Task description: Across the entries below, the lines containing "Open" should be counted and only their number returned.

Supplied material:
════

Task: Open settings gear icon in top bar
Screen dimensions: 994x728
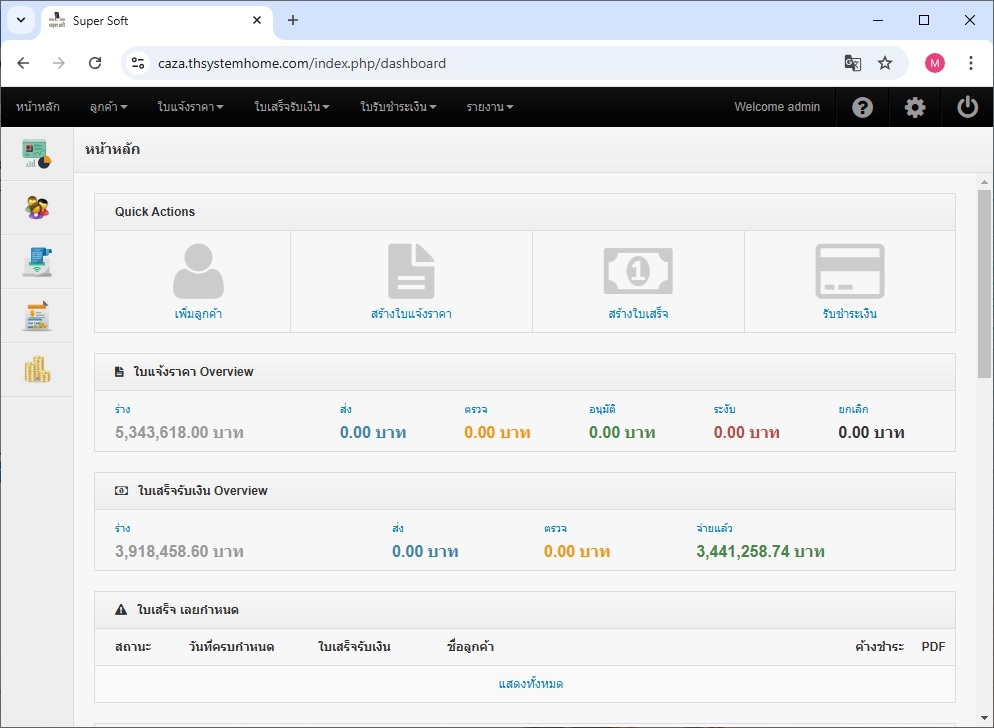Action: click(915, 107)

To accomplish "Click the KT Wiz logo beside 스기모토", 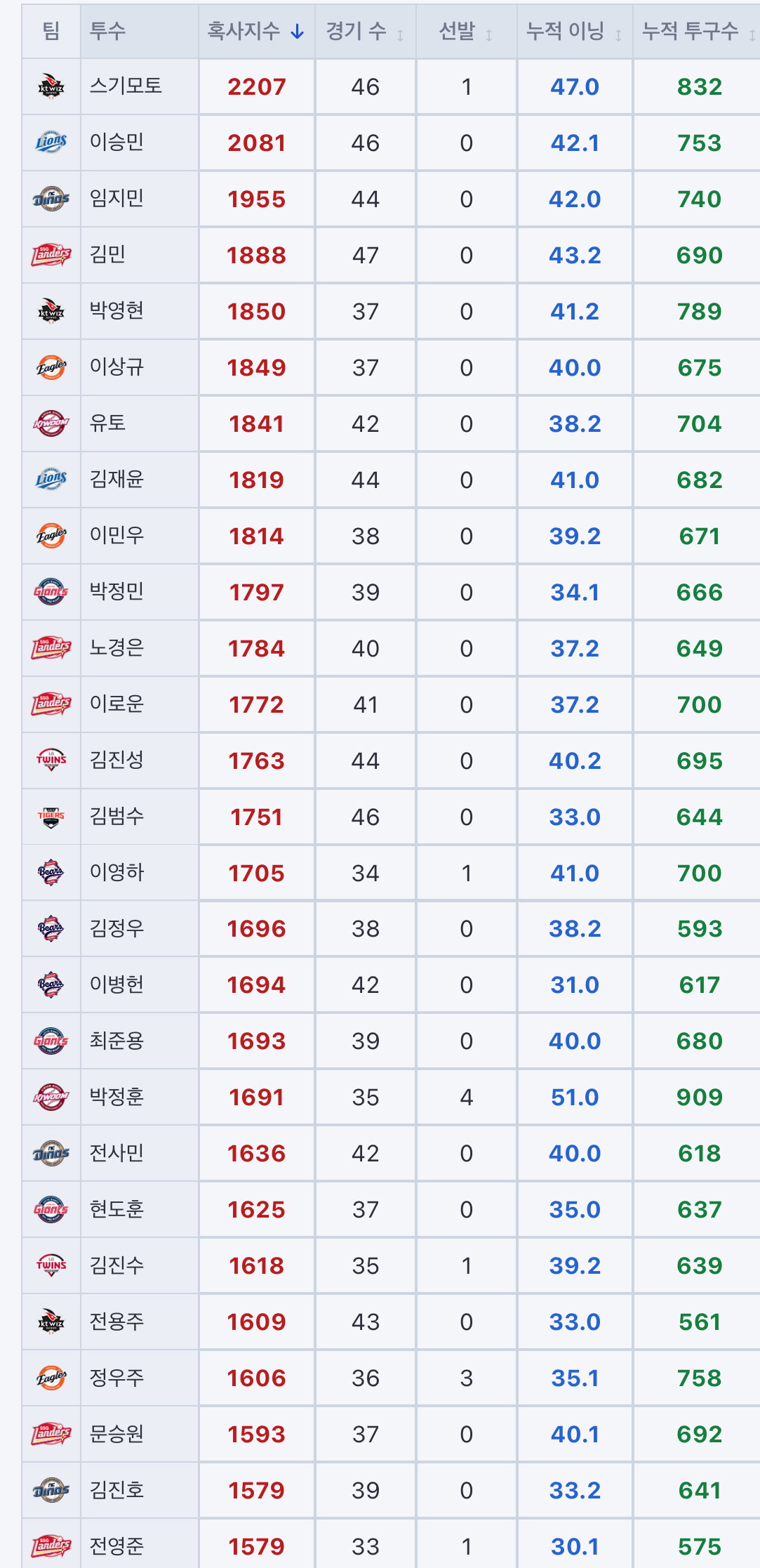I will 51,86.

════

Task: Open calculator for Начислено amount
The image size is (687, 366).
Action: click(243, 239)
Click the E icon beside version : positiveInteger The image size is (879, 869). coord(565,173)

════

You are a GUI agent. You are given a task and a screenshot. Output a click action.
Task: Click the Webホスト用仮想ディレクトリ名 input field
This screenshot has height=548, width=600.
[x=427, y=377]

════

Task result: 2